Since November 2012, the cable connection from UPC has also included a digital basic offer for existing customers with 2 Mbit/s Internet access as well as a TV offer, and since January 2015 a landline telephone connection. In addition, the UPC TV App can also be used with this offer.

=== Wi-Free ===
Since autumn 2014, UPC has offered its customers Switzerland's biggest free wifi network with Wi-Free. This means UPC customers can browse the web at around 500,000 locations in Switzerland and over 2 million locations in Europe free of charge on their smartphone, tablet etc.

=== Phone ===
==== Fixed network ====
Since July 2003, UPC has had a telephony offering with Voice over Cable. 514,000 customers use their cable to make telephone calls (correct as of 31 March 2019).

==== Mobile services ====
Since April 2014, UPC has offered Mobile services to its existing customers. Since January 2019, UPC offers its Mobile services using the existing Swisscom mobile network (prior it was Salt) and is thus an MVNO (Mobile Virtual Network Operator) provider. Apart from the use of Swisscom's mobile phone masts, the company provides all services itself. In the second quarter of 2019, 173,000 people had a Mobile subscription from UPC.

== Business customers ==
UPC Business has offered communication solutions for companies since 1999 – including small- and medium-sized enterprises, cantonal banks, hospitals, public administrations etc. – and plays an important role in the Swiss B2B market. In the finance sector, the company now provides connectivity and managed services to more than half of all cantonal banks. Further customers include SV (Switzerland) AG (IP telephony solutions and LAN management) and the BKW Group (software-defined WAN).
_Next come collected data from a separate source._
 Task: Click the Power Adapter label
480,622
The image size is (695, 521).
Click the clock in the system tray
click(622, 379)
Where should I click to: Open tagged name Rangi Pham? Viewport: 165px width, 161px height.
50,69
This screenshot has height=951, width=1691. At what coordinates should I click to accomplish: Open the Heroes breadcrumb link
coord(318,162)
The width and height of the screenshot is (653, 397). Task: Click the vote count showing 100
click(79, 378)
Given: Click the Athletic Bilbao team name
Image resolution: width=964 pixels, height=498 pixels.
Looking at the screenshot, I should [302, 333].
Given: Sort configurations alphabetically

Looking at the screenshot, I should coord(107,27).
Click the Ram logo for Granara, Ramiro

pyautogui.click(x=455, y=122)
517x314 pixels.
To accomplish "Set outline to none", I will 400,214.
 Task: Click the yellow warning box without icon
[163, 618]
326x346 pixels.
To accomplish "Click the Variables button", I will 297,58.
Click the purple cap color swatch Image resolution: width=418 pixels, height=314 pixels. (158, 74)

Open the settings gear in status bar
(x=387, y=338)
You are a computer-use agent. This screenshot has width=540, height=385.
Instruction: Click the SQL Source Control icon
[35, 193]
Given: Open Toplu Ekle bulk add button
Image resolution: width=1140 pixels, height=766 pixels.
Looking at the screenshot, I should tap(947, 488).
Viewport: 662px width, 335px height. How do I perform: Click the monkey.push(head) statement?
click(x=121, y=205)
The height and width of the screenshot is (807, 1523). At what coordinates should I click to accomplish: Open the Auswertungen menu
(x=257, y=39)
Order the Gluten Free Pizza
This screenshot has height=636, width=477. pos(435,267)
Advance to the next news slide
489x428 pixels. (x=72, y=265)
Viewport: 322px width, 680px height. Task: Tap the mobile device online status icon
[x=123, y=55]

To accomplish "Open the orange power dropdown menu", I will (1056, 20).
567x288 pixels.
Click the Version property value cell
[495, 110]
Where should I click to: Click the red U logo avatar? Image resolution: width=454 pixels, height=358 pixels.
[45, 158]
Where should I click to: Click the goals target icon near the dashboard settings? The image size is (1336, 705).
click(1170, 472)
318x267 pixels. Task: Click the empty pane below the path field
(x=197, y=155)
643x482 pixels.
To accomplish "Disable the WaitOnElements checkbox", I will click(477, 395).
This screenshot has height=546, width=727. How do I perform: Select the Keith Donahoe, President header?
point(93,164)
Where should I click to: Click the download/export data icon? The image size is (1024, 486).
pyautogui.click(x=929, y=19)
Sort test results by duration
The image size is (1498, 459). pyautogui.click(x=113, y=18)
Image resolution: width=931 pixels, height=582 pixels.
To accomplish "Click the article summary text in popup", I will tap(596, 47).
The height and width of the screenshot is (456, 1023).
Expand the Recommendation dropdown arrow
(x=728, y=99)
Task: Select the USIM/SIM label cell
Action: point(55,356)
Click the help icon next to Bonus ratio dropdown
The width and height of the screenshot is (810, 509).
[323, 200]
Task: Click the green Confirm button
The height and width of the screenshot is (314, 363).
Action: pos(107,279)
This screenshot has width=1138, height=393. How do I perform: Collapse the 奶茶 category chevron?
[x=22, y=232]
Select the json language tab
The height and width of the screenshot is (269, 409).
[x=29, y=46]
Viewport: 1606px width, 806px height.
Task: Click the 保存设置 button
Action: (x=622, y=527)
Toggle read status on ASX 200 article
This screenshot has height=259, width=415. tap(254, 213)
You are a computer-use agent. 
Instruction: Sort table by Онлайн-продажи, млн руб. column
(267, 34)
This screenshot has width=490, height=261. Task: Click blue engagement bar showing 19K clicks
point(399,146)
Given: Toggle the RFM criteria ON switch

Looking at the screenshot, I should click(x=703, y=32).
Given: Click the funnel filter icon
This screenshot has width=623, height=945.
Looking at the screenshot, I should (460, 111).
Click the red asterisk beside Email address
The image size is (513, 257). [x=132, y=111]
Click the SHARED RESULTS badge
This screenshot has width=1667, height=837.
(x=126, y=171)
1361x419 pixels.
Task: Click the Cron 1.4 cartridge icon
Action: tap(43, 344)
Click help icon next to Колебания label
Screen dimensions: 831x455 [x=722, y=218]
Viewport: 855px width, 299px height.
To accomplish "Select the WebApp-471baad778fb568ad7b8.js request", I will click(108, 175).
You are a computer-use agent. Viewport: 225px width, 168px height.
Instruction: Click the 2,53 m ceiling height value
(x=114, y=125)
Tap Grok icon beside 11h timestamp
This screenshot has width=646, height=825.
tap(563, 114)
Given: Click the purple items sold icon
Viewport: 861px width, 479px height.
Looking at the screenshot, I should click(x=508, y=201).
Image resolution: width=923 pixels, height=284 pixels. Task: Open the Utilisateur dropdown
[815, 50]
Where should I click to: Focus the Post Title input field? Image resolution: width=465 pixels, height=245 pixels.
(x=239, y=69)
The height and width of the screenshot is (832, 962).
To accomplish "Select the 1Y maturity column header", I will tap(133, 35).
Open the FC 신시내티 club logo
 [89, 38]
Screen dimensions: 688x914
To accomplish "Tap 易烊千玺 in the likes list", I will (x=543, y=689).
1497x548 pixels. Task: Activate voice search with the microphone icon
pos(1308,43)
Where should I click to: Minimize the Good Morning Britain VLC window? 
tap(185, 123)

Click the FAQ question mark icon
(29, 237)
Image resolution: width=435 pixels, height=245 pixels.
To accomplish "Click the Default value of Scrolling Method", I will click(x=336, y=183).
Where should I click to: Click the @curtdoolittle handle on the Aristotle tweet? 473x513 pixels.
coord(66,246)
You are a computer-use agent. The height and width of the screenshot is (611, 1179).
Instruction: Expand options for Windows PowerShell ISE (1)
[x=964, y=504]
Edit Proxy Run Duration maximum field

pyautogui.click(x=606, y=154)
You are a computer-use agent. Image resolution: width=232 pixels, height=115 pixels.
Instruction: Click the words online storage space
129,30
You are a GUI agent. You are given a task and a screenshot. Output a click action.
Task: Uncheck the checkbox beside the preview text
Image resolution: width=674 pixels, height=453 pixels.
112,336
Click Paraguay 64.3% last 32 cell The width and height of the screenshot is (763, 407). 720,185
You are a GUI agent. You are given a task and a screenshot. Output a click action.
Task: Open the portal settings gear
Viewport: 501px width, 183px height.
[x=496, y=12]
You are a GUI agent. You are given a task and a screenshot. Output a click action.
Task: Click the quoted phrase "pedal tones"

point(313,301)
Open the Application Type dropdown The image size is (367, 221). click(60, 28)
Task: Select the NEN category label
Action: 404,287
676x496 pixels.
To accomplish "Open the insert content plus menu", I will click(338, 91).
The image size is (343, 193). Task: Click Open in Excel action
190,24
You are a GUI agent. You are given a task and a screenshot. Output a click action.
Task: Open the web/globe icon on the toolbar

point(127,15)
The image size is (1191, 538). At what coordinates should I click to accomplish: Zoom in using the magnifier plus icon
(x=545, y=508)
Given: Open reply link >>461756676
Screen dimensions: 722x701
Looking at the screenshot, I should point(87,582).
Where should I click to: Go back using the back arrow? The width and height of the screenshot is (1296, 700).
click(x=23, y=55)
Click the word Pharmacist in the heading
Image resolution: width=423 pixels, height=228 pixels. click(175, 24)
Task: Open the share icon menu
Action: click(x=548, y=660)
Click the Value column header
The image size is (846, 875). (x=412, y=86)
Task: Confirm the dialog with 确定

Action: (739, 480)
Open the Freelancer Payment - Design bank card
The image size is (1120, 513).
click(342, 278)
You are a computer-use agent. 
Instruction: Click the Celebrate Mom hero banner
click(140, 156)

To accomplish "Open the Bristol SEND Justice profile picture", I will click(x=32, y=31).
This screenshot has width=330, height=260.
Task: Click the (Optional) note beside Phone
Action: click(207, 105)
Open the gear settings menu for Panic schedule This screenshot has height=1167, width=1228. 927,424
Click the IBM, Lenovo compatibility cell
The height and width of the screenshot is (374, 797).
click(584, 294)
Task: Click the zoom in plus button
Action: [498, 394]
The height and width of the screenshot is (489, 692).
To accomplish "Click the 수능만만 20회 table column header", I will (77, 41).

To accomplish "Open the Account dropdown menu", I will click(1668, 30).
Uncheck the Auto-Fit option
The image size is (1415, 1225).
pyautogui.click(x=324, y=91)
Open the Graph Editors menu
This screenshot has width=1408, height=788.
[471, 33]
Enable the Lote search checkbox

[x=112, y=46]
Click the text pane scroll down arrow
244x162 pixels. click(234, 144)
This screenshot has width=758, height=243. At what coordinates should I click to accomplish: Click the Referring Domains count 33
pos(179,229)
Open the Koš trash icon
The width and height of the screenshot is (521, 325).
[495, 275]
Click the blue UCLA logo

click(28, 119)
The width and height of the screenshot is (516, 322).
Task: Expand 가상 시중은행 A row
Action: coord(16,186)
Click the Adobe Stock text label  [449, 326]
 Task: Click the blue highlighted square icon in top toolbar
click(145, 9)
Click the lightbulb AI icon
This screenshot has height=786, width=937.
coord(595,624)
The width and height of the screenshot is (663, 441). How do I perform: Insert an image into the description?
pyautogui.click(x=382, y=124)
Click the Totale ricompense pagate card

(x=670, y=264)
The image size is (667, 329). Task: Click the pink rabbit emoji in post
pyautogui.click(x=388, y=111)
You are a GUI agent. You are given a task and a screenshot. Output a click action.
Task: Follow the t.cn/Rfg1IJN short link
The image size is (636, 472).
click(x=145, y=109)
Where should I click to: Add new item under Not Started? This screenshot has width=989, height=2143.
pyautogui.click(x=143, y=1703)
== Competitive environment ==
=== Bundles ===
UPC's strongest competitor is Swisscom. At UPC, such bundles include television, Internet and telephony services. Comparable offers have been available from Swisscom and Sunrise since December 2011. Salt entered the fixed network business in March 2018 with “Salt Fibre”.

=== Television ===
UPC is the second largest provider with 1.041 million TV customers. (correct as of 30 June 2019). This corresponds to a 26 per cent share of the Swiss TV market. The leader in this category is Swisscom with just under 35 per cent. Sunrise has just a 5 per cent share of the TV market. Added together, the other cable operators make up a 26 per cent share, like UPC. The remaining 8 per cent is accounted for by satellite and antenna reception.

=== Internet ===
UPC's fibre optic cable network supplies around 3 million homes in Switzerland and offers Internet speeds of 600 Mbit/s downstream and 60 Mbit/s upstream (correct as of March 2019) throughout the whole network – both in the city and in the countryside. The highest speed Internet connections from Swisscom and also from Sunrise are currently 100 Mbit/s (VDSL) and 1 Gbit/s (FTTH) respectively.

UPC Switzerland's speeds are made possible by a hybrid network with a high fibre proportion in combination with coaxial cable. This means that the existing Internet capacities can be increased continuously on the existing network as required – by expanding the frequency range or bundling channels. The status quo of 600 Mbit/s can therefore be adjusted to meet future customer needs – without additional construction work in streets or houses being necessary.

=== Phone ===
UPC, Sunrise and Swisscom offer various subscriptions for fixed network as well as for mobile telephony. All providers have special tariffs that vary according to the type of subscription.